Retype the lines of the records exactly, beginning at the line that contains "Locate an element on the screen. Image" and stopping after the line that contains "skins-card: SKINS In", and omit the pictures from your answer.

Dataset content:
######

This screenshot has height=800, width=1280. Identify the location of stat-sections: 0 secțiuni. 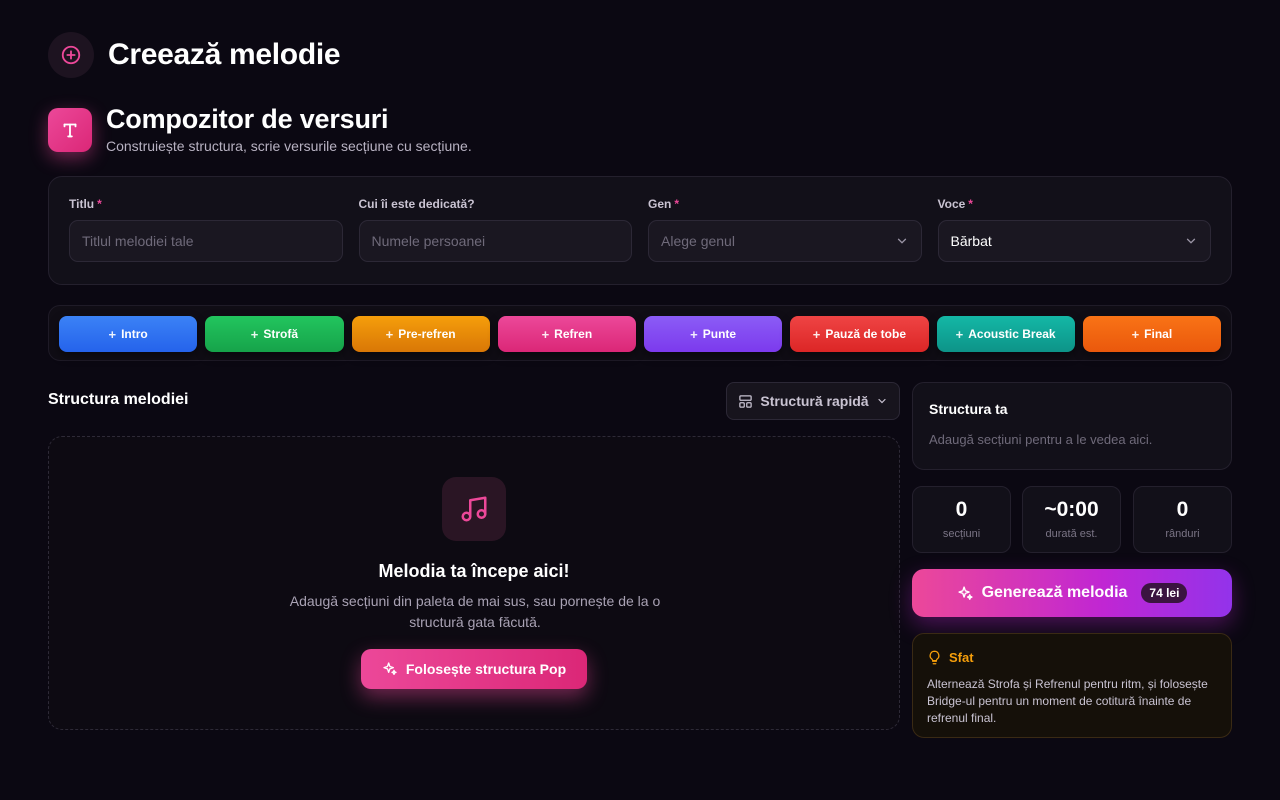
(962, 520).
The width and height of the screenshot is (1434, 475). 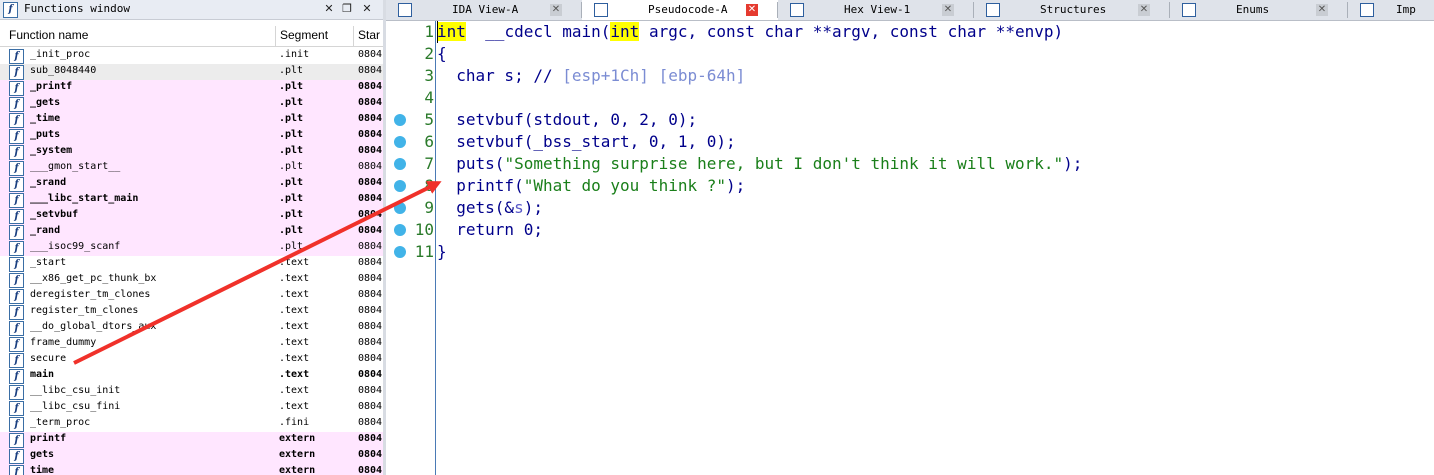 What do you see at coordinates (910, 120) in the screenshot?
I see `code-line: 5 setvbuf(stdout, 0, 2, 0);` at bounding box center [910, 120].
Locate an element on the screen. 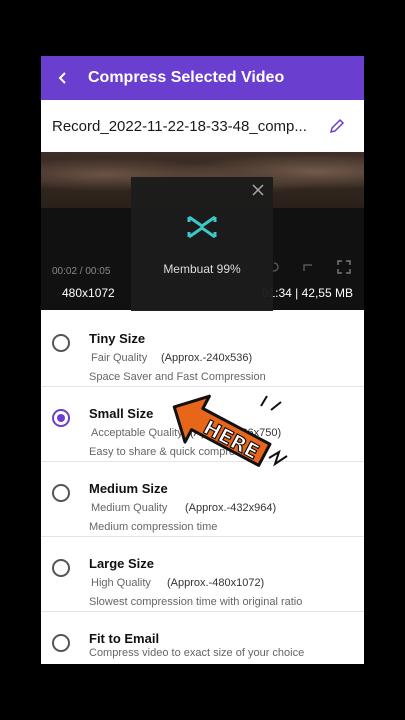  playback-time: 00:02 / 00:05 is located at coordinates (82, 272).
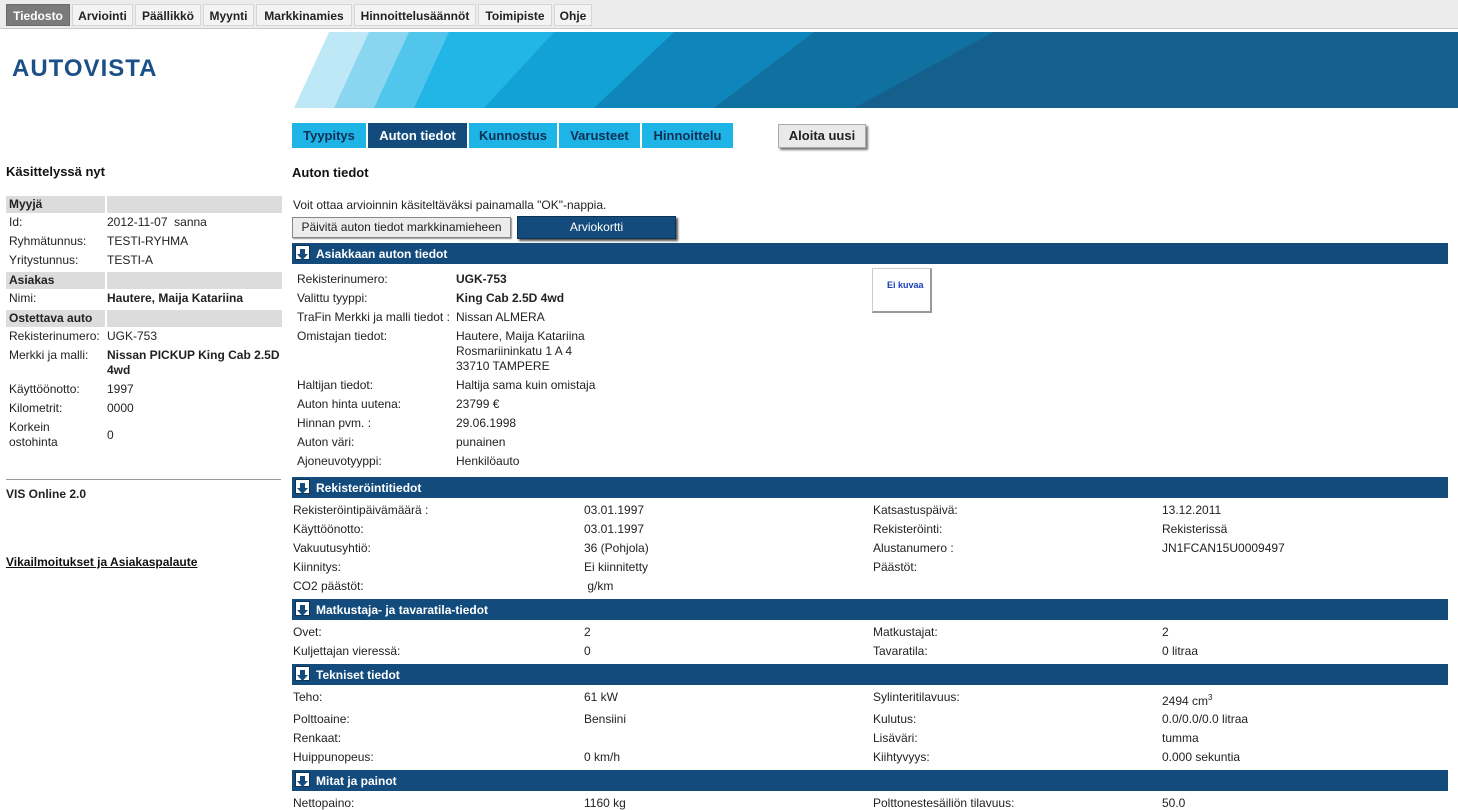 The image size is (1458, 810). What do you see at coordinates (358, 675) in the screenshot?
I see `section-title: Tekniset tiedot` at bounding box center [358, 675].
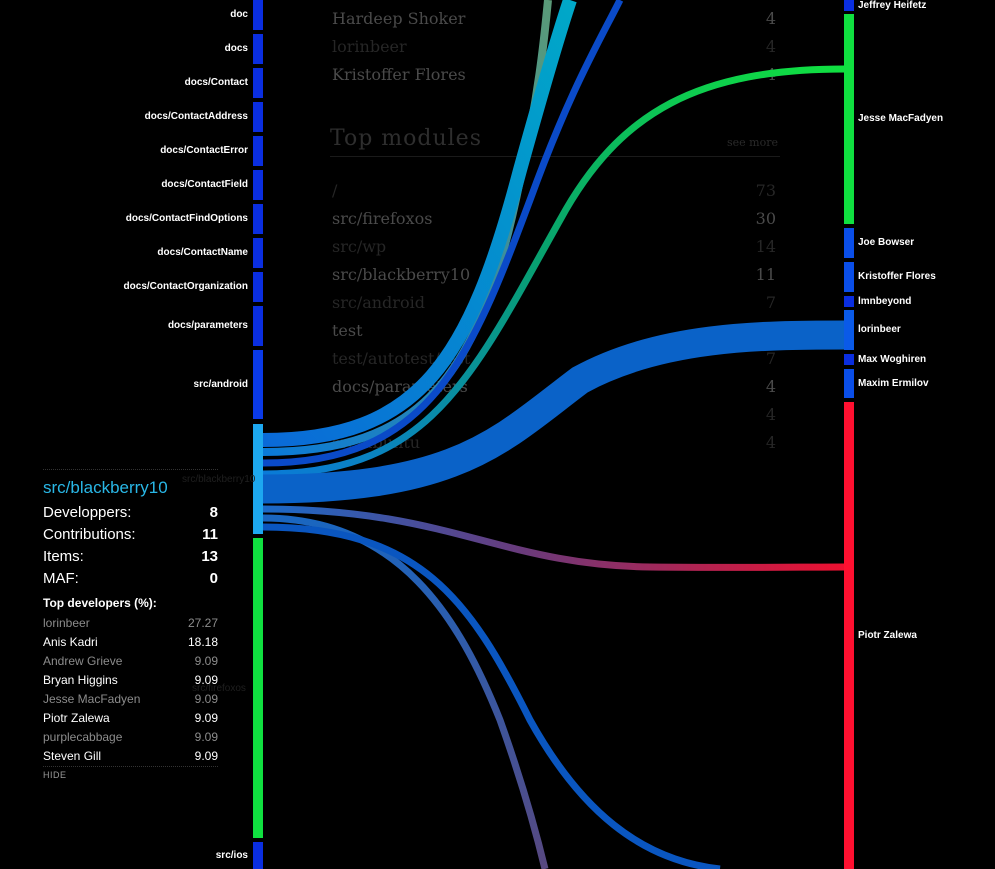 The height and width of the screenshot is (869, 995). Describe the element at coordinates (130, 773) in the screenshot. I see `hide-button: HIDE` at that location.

######

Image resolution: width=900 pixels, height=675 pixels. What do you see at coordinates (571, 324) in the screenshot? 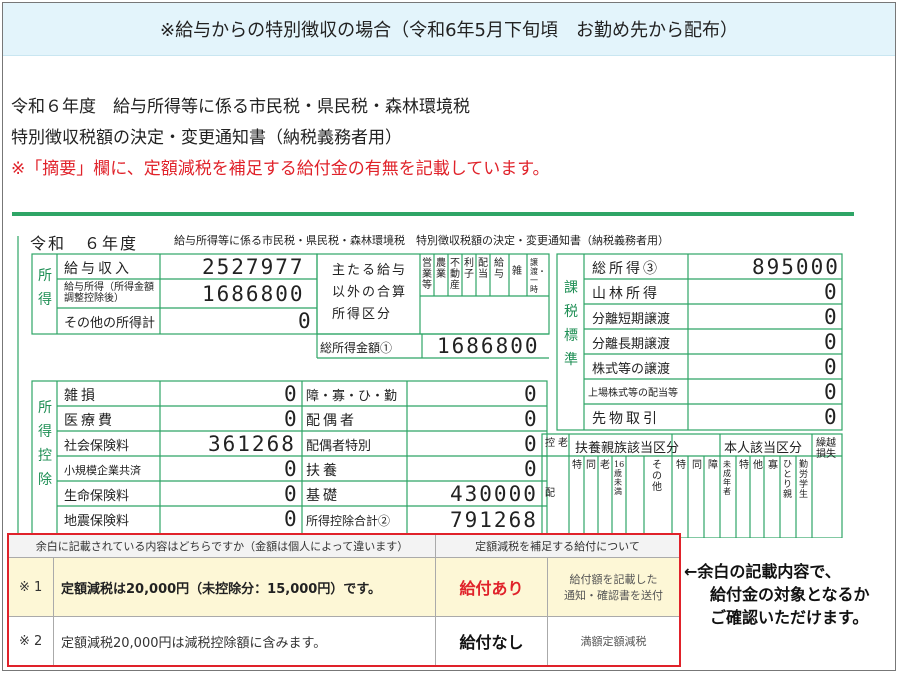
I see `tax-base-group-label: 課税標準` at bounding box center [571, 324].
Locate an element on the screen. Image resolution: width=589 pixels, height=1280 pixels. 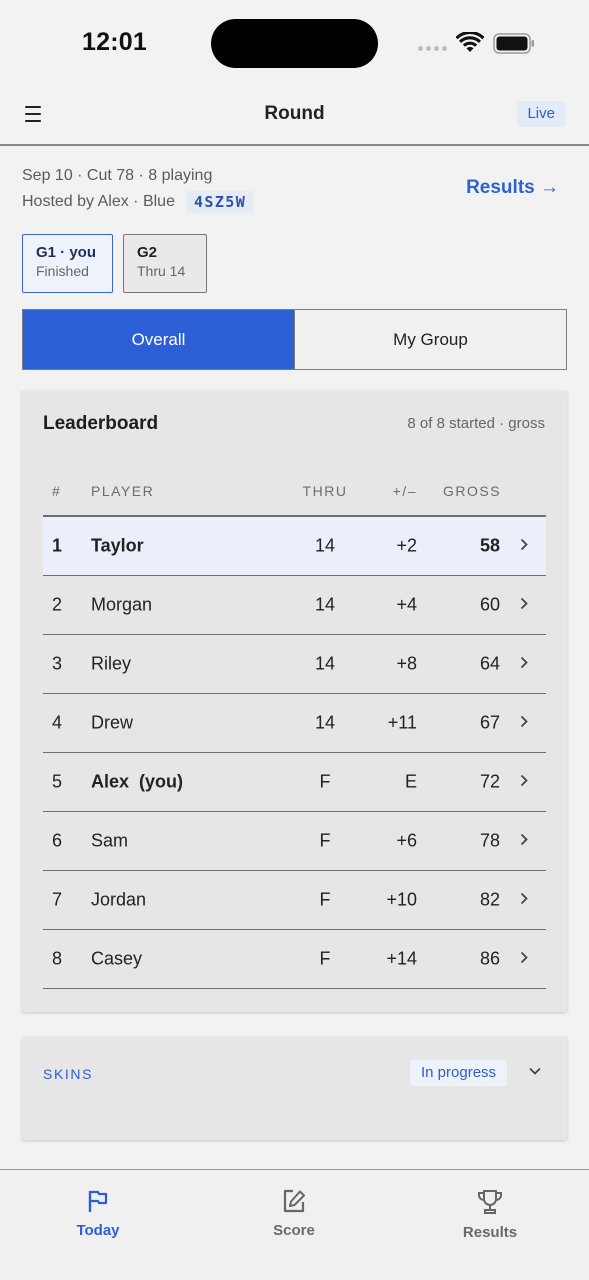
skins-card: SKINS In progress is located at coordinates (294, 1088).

######

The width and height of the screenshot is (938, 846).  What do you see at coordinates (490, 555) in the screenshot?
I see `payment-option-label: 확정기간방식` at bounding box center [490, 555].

######

Solution to the exercise:
Locate an element on the screen. Image resolution: width=589 pixels, height=1280 pixels. 
skins-card: SKINS In progress is located at coordinates (294, 1088).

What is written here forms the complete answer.